His people are out of work following a recent decision to let coal turn into diamond over several billion years, and mine it then. The basic problem is that most of the coal has been mined illegally and any economy based on illegal stuff is usually looking for better times.
So now poor people must turn to either crime, gambling or disability for income, and there is not much left to steal. There is more loose metal among the Maori tribe in New Zealand than in Eastern Kentucky where they will steal your box springs out from under you during the night to sell to the metal yard.
But gambling is always available. Tie Rod is an encouraged gambler because he got two out of the six Powerball numbers one time, four and a circle short of what a man needs to fulfill all those mental gifts a ticket holder makes to the millionaires he will create from his win. The current Powerball prize is about what an incumbent senator has available to campaign against a toothy young thing.
Never miss a local story.
On some things odds are getting better. Until lately, Tie Rod thought that same-sex marriage has to do with repetition in the bedroom. Now he knows better. As Tie Rod sees it, that Supreme Court decision just doubled a person's odds of finding somebody who will want to marry them. Somebody said that same-sex marriage would really hurt the institution of marriage, and Tie Rod said, yeah, that's why he is all for it.

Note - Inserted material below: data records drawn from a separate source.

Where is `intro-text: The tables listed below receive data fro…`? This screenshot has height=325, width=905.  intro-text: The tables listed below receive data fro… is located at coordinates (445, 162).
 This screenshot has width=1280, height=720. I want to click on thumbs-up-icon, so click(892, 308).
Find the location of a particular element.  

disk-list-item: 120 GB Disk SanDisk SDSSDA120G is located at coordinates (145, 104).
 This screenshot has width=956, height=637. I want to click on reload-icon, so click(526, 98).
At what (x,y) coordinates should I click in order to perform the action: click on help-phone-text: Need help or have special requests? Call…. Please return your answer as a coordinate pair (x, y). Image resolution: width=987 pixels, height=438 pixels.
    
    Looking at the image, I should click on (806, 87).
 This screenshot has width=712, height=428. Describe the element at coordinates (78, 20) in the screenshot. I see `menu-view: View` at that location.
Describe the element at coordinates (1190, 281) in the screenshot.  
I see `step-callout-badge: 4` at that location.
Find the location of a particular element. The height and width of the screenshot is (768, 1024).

Actually, Tie Rod favors the Boy Scout approach: outlaw being gay, go on with being gay, if you are, and hide it like all decent people do.
Tie Rod was amused there for a while when the Boy Scouts considered a policy of having certain non-gay troops and other troops where gays could also scout or whittle or rub sticks together or whatever they do. Tie Rod could imagine a father sizing up his eight-year-old son, to choose which troop to put him in, and what if he put his boy in the gay troop and he turned out straight?
Tie Rod is also encouraged by the knowledge that the coal severance tax will finally be used for something besides police cars. He knows that the coal counties have never understood how to use the severance tax anyway and, by and large, wasted it. The idea of a severance tax is to build up something to replace an economy based on hauling away, but public officials in the mountains have been taught and taught others that coal mining is forever, and lack imagination enough to not waste their part of the severance tax.
But Tie Rod thinks he ought to have an equal chance with any other taxpaying Kentuckian to sit three rows behind the bench at Rupp Arena, the James Wiley seat, we call it up here. He would sue the university for allowing those plum tickets to be passed down from year to year and from generation to generation like an inherited fiefdom, but all the big-shot judges get free seats.
If basketball tickets close enough that you can see the floor are some of the most valuable property there is, and if they are going to pay for the place by raking off the coal train, then Tie Rod thinks he is as good as anybody else to sit in those seats. There's you a platform, Alison.
And she might even consider coming to the mountains and telling coal miners the truth. They are going to label her as Barack Obama's Monica anyway.